== WHAT TO DO ==
Set down, please, exactly the lines below that run from the line with "The height and width of the screenshot is (1164, 1807)." to the line with "Task: Add a", both lines included.

== DATASET EXTRACT ==
%%
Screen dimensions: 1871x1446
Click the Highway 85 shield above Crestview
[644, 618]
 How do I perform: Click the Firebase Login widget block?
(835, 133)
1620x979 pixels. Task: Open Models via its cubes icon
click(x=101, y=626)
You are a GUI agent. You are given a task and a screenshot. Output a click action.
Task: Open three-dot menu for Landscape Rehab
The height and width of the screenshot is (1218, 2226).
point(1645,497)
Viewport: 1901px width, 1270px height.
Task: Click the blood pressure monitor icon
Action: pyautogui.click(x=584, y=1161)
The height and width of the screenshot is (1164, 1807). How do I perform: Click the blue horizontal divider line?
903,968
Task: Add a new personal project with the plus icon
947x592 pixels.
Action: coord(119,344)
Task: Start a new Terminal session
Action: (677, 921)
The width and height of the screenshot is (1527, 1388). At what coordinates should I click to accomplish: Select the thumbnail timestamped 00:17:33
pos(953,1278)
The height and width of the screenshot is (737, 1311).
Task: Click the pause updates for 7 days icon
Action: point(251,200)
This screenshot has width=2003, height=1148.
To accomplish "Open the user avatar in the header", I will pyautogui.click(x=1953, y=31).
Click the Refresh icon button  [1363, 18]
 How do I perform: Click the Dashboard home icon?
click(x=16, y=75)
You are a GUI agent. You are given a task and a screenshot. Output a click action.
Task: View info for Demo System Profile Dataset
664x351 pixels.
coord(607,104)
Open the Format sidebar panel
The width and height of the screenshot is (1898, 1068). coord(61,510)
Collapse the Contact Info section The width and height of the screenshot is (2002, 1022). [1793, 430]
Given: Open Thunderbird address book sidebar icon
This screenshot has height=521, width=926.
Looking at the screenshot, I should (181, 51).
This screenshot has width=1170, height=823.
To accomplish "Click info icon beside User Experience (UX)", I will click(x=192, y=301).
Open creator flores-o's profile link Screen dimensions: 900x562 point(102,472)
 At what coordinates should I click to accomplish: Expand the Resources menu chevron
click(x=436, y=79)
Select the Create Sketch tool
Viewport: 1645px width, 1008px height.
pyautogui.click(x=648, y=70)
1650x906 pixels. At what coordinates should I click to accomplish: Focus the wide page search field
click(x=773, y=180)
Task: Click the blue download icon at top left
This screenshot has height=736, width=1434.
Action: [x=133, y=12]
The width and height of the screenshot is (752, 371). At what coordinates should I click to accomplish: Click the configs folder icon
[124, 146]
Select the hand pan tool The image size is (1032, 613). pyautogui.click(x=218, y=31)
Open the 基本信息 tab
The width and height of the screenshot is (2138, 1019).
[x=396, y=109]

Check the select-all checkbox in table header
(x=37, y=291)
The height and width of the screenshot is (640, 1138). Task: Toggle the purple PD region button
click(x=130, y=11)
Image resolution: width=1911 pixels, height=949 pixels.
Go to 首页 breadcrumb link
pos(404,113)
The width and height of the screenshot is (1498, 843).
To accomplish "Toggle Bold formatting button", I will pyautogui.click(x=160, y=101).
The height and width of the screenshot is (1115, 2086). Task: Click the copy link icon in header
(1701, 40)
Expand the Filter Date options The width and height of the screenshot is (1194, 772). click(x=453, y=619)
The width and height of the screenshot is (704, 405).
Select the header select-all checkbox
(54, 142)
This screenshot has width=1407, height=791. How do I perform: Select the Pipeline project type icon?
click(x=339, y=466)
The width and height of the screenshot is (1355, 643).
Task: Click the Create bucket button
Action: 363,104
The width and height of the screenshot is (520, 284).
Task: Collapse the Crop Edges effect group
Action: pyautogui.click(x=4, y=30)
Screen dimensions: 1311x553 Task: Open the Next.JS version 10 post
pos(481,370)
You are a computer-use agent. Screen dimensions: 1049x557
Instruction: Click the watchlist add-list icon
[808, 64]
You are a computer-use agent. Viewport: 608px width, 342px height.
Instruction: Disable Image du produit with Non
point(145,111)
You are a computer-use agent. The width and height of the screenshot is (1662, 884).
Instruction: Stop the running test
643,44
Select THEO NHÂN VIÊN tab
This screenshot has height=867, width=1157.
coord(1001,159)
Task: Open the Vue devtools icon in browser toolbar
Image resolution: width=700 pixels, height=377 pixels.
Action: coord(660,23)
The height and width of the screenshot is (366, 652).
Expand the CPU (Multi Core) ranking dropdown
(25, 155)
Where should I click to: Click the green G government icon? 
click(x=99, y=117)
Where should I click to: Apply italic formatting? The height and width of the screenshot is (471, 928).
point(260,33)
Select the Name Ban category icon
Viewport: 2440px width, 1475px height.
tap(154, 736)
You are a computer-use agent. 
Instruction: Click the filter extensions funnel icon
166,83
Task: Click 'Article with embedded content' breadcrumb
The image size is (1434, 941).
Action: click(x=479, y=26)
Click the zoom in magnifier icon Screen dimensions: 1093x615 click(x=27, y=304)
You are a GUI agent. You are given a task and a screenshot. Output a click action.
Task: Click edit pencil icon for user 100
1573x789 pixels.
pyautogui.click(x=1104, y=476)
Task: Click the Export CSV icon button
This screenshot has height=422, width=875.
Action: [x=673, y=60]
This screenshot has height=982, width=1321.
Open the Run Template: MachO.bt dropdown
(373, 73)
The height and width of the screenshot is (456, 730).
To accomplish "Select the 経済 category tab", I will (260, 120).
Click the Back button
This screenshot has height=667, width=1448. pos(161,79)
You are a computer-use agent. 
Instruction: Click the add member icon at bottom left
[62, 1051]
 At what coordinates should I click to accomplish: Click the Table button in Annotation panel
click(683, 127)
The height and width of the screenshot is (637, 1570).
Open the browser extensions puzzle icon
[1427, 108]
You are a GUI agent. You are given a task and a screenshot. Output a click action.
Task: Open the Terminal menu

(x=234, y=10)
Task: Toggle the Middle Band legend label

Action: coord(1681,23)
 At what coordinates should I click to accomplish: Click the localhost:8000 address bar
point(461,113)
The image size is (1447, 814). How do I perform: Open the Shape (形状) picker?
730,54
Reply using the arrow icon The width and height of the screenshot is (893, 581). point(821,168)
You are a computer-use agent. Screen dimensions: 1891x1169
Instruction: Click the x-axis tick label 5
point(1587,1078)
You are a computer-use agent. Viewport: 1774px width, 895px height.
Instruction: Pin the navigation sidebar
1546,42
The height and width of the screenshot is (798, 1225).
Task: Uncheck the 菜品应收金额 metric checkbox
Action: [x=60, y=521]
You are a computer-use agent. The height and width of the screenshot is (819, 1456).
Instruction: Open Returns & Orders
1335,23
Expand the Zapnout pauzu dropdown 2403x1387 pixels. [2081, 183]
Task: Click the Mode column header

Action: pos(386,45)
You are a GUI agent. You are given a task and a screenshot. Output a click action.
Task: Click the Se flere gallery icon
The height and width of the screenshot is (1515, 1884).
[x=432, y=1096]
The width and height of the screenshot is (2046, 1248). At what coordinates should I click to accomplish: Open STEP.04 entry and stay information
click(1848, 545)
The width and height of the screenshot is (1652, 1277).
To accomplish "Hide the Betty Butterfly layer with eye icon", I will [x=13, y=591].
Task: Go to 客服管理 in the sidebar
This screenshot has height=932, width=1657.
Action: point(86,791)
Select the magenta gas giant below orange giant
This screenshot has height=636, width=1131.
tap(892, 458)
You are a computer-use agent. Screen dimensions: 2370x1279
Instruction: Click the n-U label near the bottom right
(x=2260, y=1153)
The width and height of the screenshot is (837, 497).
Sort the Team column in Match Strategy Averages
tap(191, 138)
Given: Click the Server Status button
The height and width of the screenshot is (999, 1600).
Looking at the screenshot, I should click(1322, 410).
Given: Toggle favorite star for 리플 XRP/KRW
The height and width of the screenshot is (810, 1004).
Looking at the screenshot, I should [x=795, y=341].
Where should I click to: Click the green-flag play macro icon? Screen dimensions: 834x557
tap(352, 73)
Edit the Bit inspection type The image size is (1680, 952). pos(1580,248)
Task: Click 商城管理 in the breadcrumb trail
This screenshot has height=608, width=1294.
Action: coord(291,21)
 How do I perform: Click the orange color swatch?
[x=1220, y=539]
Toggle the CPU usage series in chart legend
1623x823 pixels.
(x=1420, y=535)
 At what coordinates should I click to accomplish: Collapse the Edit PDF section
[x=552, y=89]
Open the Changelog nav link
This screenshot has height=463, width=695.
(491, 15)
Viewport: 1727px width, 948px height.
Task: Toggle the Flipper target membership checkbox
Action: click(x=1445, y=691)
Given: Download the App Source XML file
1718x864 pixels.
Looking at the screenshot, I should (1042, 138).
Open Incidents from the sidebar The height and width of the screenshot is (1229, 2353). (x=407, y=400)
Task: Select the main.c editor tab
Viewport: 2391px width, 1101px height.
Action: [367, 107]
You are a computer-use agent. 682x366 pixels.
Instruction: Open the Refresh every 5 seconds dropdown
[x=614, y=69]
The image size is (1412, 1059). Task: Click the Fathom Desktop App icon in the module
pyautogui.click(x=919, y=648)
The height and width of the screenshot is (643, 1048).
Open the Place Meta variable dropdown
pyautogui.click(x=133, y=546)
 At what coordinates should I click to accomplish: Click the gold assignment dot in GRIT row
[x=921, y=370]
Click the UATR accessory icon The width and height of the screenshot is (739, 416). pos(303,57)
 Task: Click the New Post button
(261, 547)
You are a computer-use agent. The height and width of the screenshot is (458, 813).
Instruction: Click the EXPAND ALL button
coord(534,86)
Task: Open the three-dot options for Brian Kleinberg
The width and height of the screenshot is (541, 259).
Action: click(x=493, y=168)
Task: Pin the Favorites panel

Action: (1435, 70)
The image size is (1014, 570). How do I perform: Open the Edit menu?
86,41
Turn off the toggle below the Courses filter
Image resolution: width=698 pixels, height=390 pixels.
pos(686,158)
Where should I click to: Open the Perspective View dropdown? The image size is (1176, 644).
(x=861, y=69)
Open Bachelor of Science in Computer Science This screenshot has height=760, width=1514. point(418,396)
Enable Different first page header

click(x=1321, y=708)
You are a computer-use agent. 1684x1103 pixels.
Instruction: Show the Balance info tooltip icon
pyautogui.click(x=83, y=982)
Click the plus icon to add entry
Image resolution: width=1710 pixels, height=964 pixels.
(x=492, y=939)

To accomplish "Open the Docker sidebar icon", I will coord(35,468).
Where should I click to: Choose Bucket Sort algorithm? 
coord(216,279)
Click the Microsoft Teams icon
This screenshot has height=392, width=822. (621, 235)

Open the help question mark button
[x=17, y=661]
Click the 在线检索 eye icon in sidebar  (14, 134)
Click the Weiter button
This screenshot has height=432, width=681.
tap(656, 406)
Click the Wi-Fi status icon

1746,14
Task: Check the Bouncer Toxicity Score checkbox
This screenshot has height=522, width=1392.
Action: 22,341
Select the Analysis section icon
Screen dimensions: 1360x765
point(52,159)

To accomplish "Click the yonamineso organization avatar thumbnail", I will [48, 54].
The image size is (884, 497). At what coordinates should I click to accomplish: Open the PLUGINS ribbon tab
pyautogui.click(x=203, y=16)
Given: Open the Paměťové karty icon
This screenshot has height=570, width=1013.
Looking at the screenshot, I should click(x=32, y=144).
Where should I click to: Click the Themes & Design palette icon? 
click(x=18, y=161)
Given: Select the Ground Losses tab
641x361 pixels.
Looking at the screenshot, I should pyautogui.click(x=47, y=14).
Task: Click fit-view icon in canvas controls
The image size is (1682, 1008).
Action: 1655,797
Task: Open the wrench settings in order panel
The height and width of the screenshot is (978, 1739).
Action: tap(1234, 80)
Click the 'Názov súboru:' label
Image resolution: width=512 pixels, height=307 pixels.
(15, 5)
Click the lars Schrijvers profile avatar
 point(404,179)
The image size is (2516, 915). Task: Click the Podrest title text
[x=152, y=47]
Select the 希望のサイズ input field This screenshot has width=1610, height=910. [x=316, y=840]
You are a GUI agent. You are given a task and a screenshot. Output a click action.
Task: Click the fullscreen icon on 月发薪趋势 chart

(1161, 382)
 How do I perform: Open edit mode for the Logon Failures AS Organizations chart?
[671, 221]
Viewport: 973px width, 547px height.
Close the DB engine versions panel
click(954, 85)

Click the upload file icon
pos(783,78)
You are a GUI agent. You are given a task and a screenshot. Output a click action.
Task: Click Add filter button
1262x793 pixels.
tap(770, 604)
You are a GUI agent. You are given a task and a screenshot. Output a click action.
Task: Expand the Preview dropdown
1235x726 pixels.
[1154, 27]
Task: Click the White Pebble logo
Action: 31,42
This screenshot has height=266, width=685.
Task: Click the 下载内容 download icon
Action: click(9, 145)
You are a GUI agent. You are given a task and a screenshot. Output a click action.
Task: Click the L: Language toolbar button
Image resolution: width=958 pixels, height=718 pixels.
%%
== WORKED SOLUTION ==
The height and width of the screenshot is (1164, 1807). How do I perform: Click the blue horizontal divider line?
903,968
Task: Add a new personal project with the plus icon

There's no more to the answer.